The first way to approach homeschooling and working a job or running a business is to be honest about your situation. There is only enough time in the day. Therefore, you need to use your time wisely. Pinpoint how much time you have during the day to hyper focus on either instruction or work review for your child. Don’t consider what you want to do with them for the day, only job down what you can do for them during the day. Total up that time within the full day for seven days out of the week. When you homeschool and work, you need to be flexible with your homeschooling time and fit it around work time. That opens up evenings, nights and weekends to doing school. Kids are usually more fluid and their ability to work within a schedule. You may also find that they actually like it when their day is changed around.

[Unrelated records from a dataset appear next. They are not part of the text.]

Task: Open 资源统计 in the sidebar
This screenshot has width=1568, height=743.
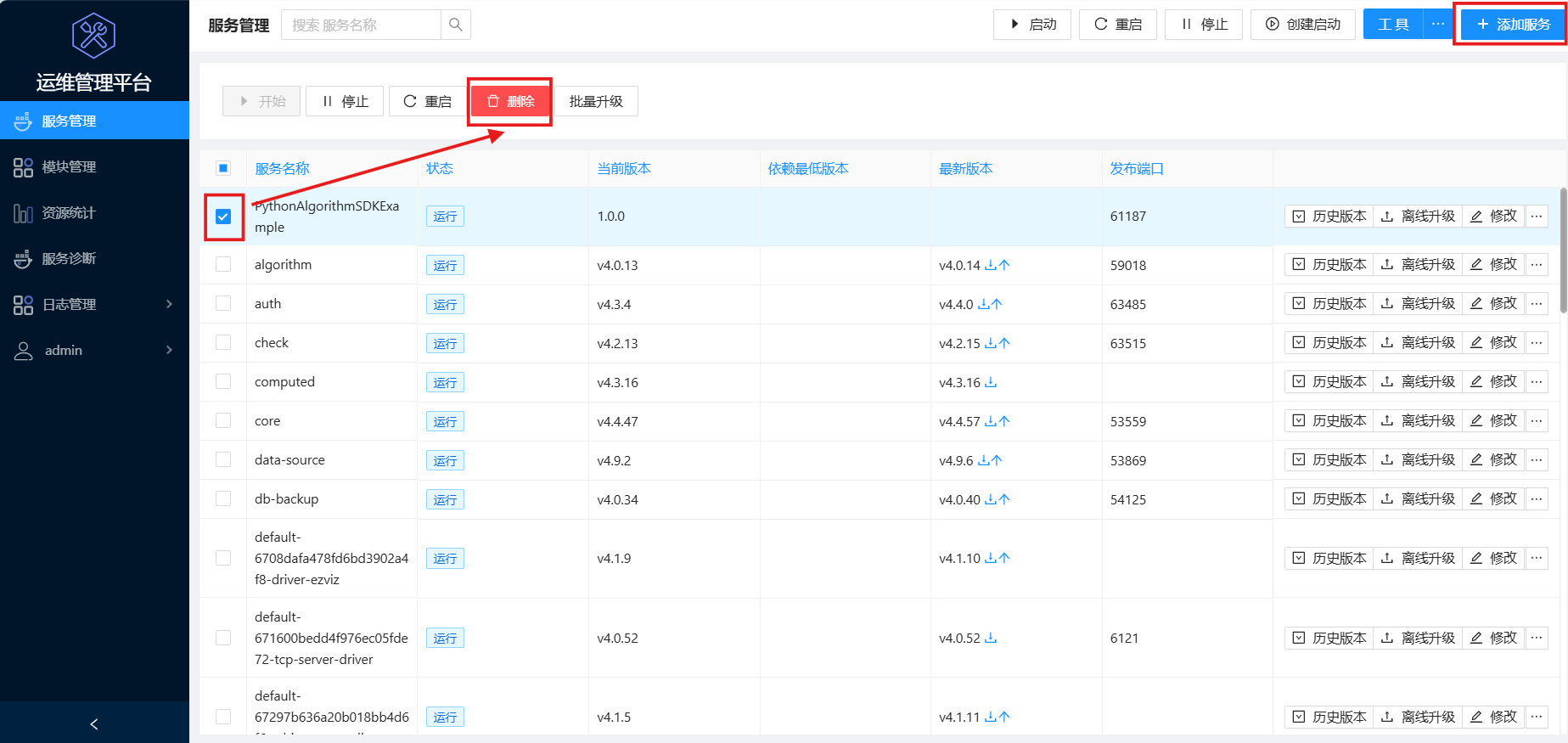Action: pyautogui.click(x=69, y=212)
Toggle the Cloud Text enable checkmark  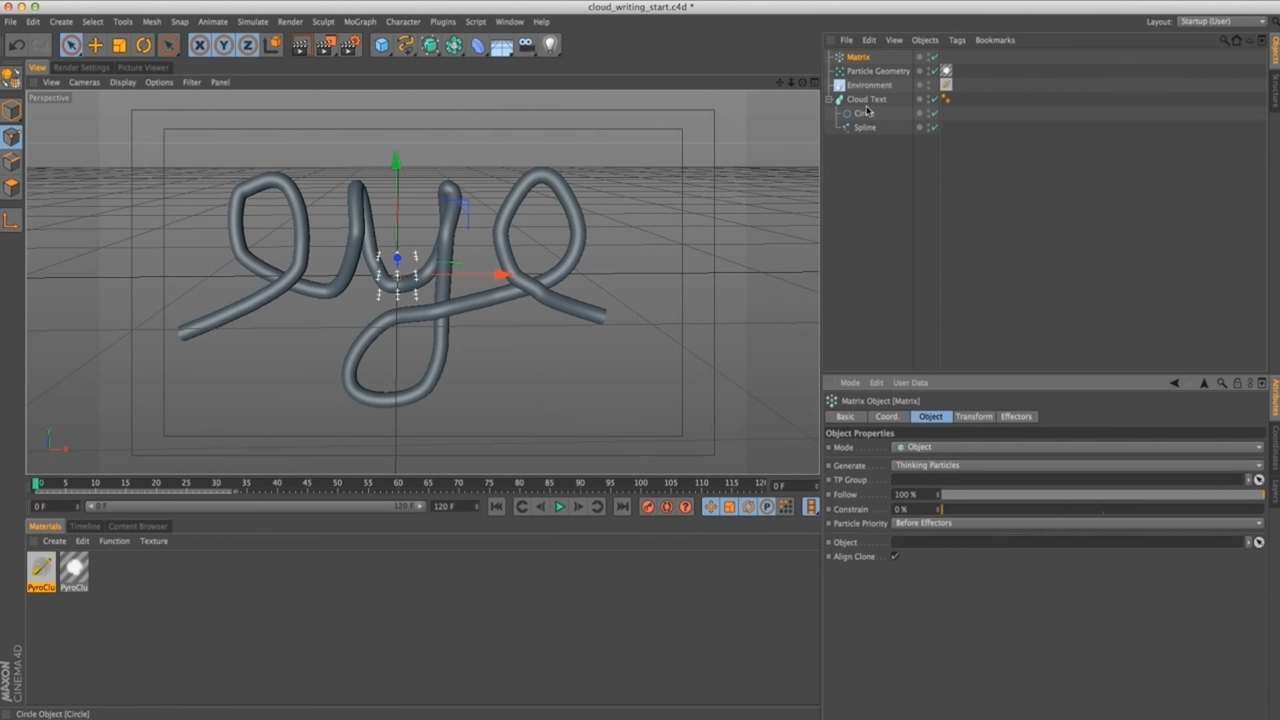(934, 99)
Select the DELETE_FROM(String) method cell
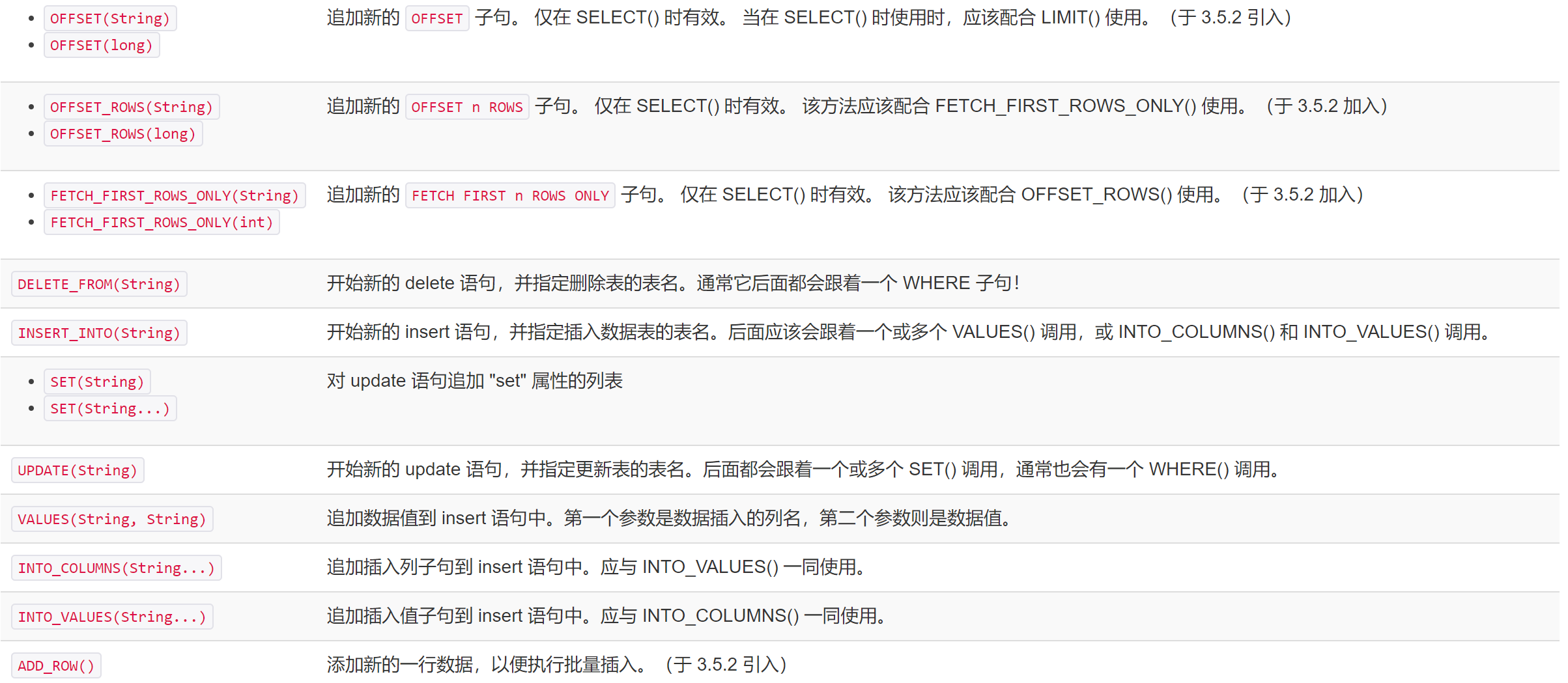This screenshot has width=1568, height=683. click(99, 284)
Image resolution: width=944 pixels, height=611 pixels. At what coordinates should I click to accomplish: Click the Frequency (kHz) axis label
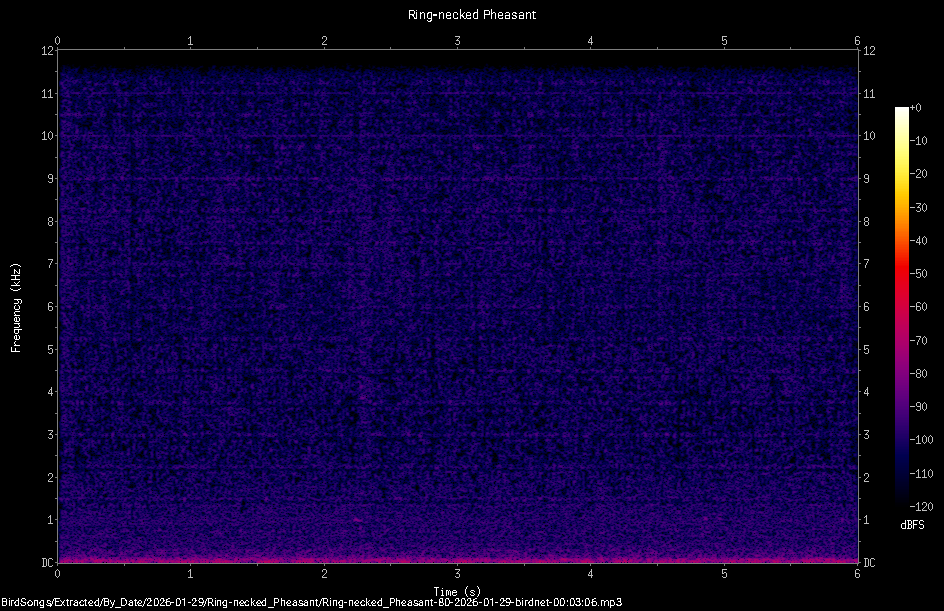click(15, 305)
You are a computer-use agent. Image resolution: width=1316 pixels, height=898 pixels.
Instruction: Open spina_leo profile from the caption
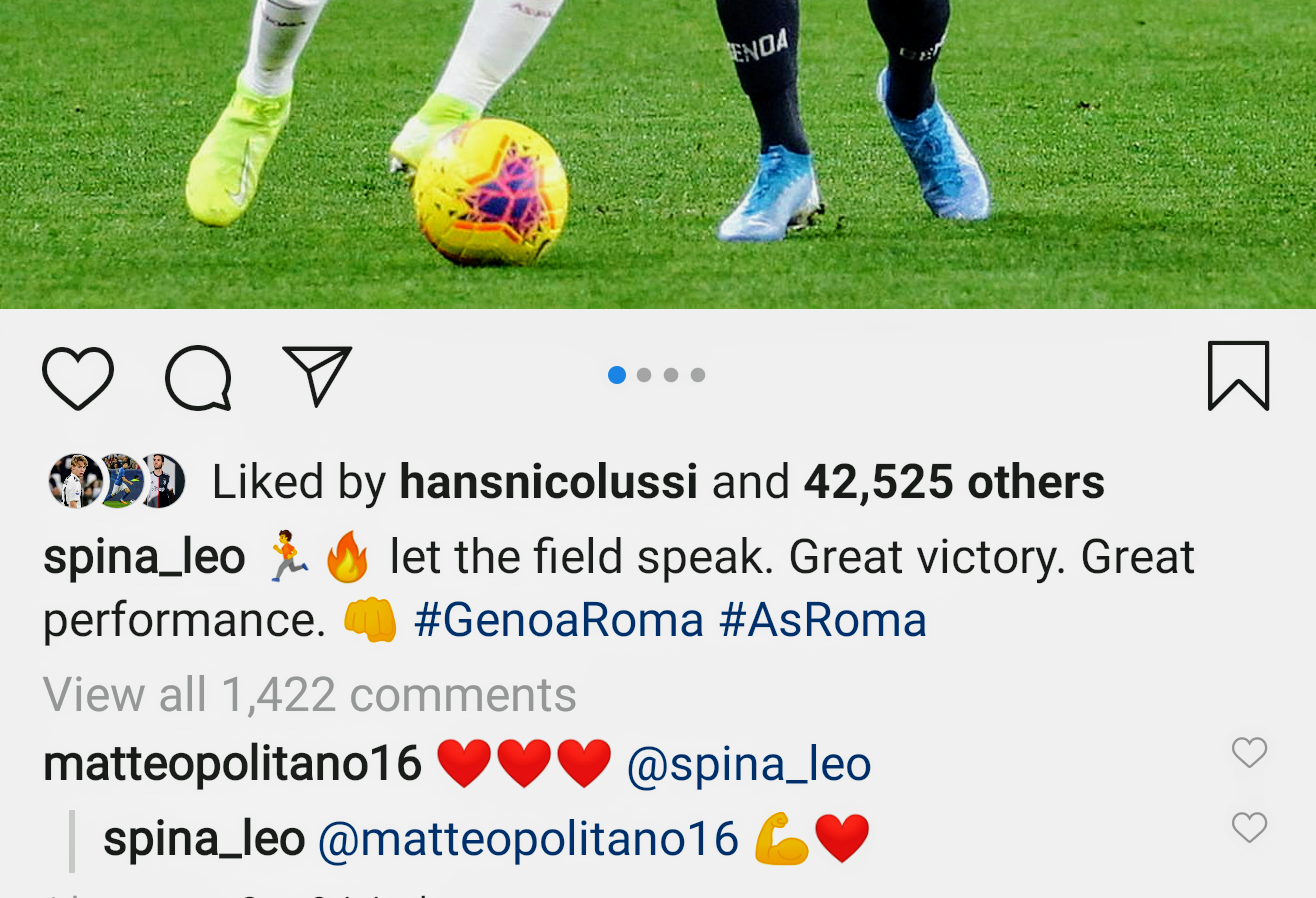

CHANGE UP STYLES AND SCHEDULES
            Most people are creatures of habits. Changing children from learning during the morning and afternoon time seems odd to the point where it isn’t even considered as an options. Schooling on the weekends is also off limits for many families, except when kids are in traditional school, homework is usually done on the weekends. The benefit of homeschooling and working is that the parent has the ability to mix up styles. Learning styles are important, but all can be used to teach within the parameters of the needs of your child and your house hold. If your child’s primary learning style is audio, they still benefit and learn by being presented with the information visually or written. Feel free to present learning in all methods depending on what the family schedule needs, but lead with the child’s preferred learning style whenever possible. In scheduling, there are quite a few popular scheduling methods. Own your freedom by using a traditional five day schedule during the time the kids are cooped up in the house for the winter, then after the holidays when they are bursting at the seams to have a break, do unschooling for a few months, then end with a Need-to-Want-to schedule. Use the various combinations of scheduling and styles of homeschooling to your benefit based on the time constraints and goals of the family.


DELEGATE OR DITCH IT
            The major area of flexibility to utilize while homeschooling is the ability to delegate a task or forget about it. In instances where you need to do yard work, house work, go to work at a job or your business, start thinking about delegating a task. If it’s a task you have to hire out, ask yourself how much money you would lose by paying someone to do something you could do. So for instance, if you are considering working full-time, but have to pay for child care, compare the cost of child-care per hour against what you make per hour. If that isn’t a good tradeoff, maybe just working part-time around your spouse’s work schedule would be a better delegation of childcare. Also, if you would take two hours to do the yard work, and a yard service would cost less than that, pay for the service. Beyond comparison, there are things you just can’t do or don’t want to do for the level of time required. In those cases, getting the kids involved to help tackle the task works by teaching them the skill and getting you help. Consider what you can’t delegate, don’t have the time to do yourself, and take a family vote to ditch it.  If cleaning the dishes everyday takes an hour you don’t have, make the investment and buy paper plates and only wash the dishes once a day.

OWN YOUR FLEXIBILITY
            When you are working and homeschooling, you survive by owning the flexibility to change all the pieces of making homeschool work, to fit you. This is the most powerful gift of homeschooling, the ability to change it to be whatever you need it to become for your family. There is no rules, no time constraints, it’s about customization of education.






Thursday, August 15, 2019

Priorities for a Working And Homeschooling Parent


EVERY TIME SOMEONE ASKED ME
HOW ARE YOU ABLE TO DO THIS?

The picture says it all. I had many, many sacrifices. I gave up surfing the internet for hours after work. I didn't go to happy hour with co-workers or friends unless my husband was working with the kids that night.

EVERY NIGHT AFTER WORK

I spent time focusing on my kids. Giving them my full attention. That meant giving up a lot, but it was fun, stressful, but worth it.

ACCOUNTABILITY

This is so important. Checking their work every day was what kept them on course. Helping them to understand the steps to researching and answering their problems, questions, and getting the right solutions.

GETTING THEM HELP

I didn't usually teach them. I knew I worked best as teacher support. We made sure we found teaching curriculum that taught the steps to our kids. Then we supported them by helping them with their homework, finding them tutors when they needed it.

PLAY WITH THEM

We used play to build our relationships with them. We used play to solidify topics and subjects they didn't understand.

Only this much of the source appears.